On Sat, Apr 10, 2021 at 12:12:23PM +0200, David Sterba wrote:
> From: Naohiro Aota <naohiro.a...@wdc.com>
> 
> Moves the location of the superblock logging zones. The new locations of
> the logging zones are now determined based on fixed block addresses
> instead of on fixed zone numbers.
> 
> The old placement method based on fixed zone numbers causes problems when
> one needs to inspect a file system image without access to the drive zone
> information. In such case, the super block locations cannot be reliably
> determined as the zone size is unknown. By locating the superblock logging
> zones using fixed addresses, we can scan a dumped file system image without
> the zone information since a super block copy will always be present at or
> after the fixed known locations.
> 
> Introduce the following three pairs of zones containing fixed offset
> locations, regardless of the device zone size.
> 
>   - primary superblock: offset   0B (and the following zone)

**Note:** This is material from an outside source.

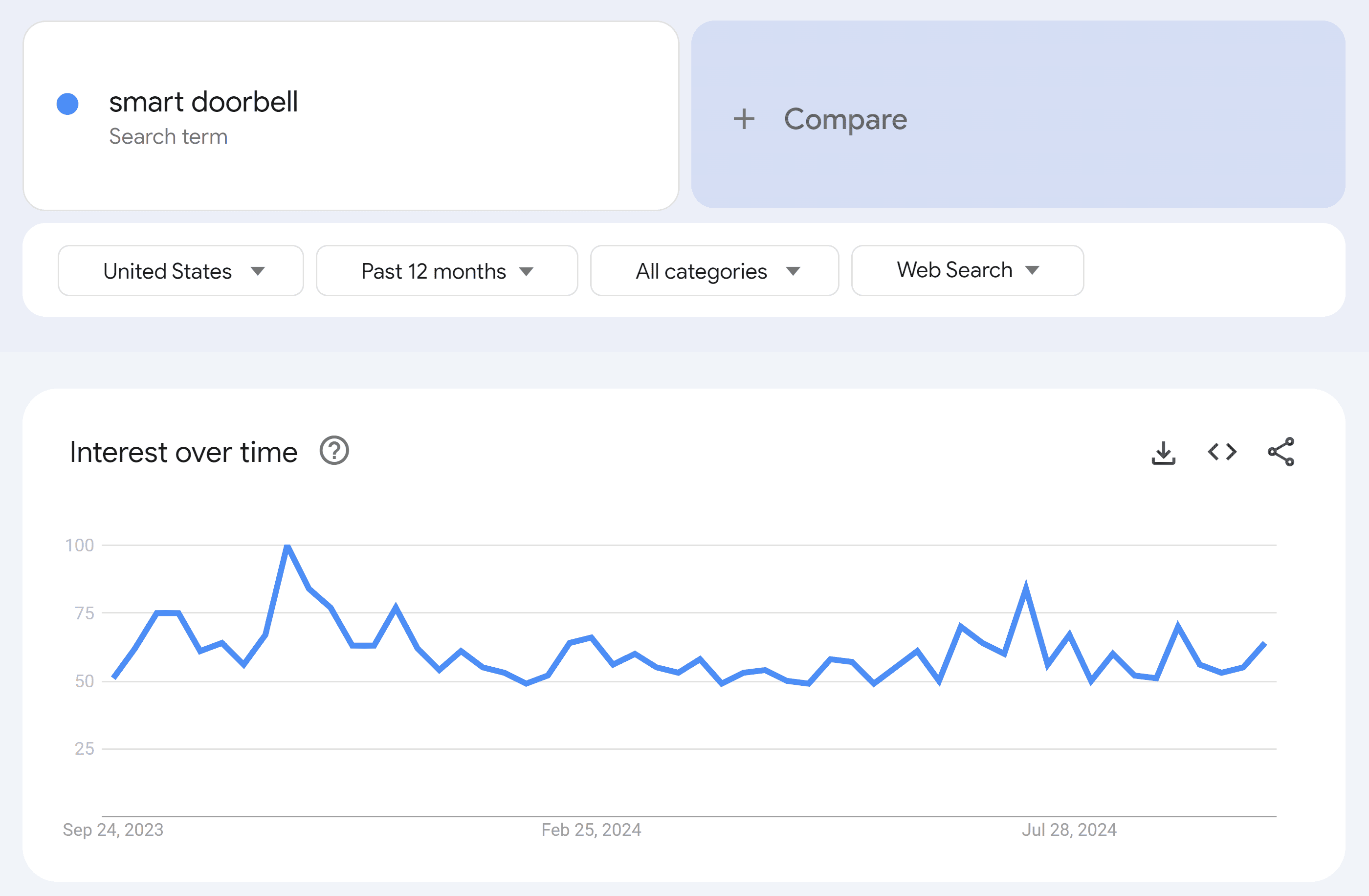The width and height of the screenshot is (1369, 896).
Task: Open the All categories dropdown
Action: [714, 270]
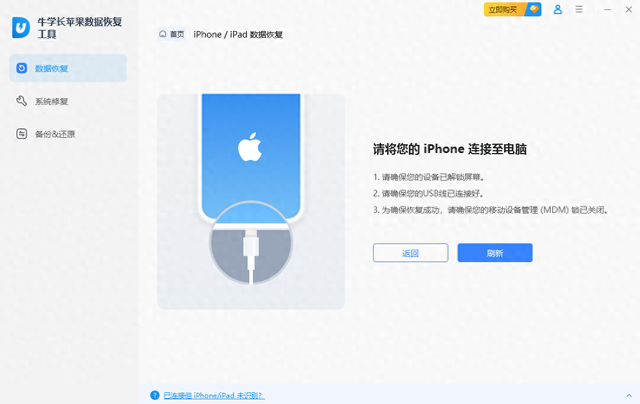Open the hamburger menu icon

click(x=579, y=9)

>   - first copy:         offset 512G (and the following zone)
>   - Second copy:        offset   4T (4096G, and the following zone)
> 
> If a logging zone is outside of the disk capacity, we do not record the
> superblock copy.
> 
> The first copy position is much larger than for a non-zoned filesystem,
> which is at 64M.  This is to avoid overlapping with the log zones for
> the primary superblock. This higher location is arbitrary but allows
> supporting devices with very large zone sizes, plus some space around in
> between.
> 
> Such large zone size is unrealistic and very unlikely to ever be seen in
> real devices. Currently, SMR disks have a zone size of 256MB, and we are
> expecting ZNS drives to be in the 1-4GB range, so this limit gives us
> room to breathe. For now, we only allow zone sizes up to 8GB. The
> maximum zone size that would still fit in the space is 256G.
> 
> The fixed location addresses are somewhat arbitrary, with the intent of
> maintaining superblock reliability for smaller and larger devices, with
> the preference for the latter. For this reason, there are two superblocks
> under the first 1T. This should cover use cases for physical devices and
> for emulated/device-mapper devices.
> 
> The superblock logging zones are reserved for superblock logging and
> never used for data or metadata blocks. Note that we only reserve the
> two zones per primary/copy actually used for superblock logging. We do
> not reserve the ranges of zones possibly containing superblocks with the
> largest supported zone size (0-16GB, 512G-528GB, 4096G-4112G).
> 
> The zones containing the fixed location offsets used to store
> superblocks on a non-zoned volume are also reserved to avoid confusion.
> 
> Signed-off-by: Naohiro Aota <naohiro.a...@wdc.com>
> Signed-off-by: David Sterba <dste...@suse.com>
> ---
> 
> For context see replies under
> https://lore.kernel.org/linux-btrfs/2f58edb74695825632c77349b000d31f16cb3226.1617870145.git.naohiro.a...@wdc.com/
> 
>  fs/btrfs/zoned.c | 53 ++++++++++++++++++++++++++++++++++++++----------
>  1 file changed, 42 insertions(+), 11 deletions(-)
> 
> diff --git a/fs/btrfs/zoned.c b/fs/btrfs/zoned.c
> index 1f972b75a9ab..eeb3ebe11d7a 100644
> --- a/fs/btrfs/zoned.c
> +++ b/fs/btrfs/zoned.c
> @@ -21,9 +21,30 @@
>  /* Pseudo write pointer value for conventional zone */
>  #define WP_CONVENTIONAL ((u64)-2)
>  
> +/*
> + * Location of the first zone of superblock logging zone pairs.
> + *
> + * - primary superblock:    0B (zone 0)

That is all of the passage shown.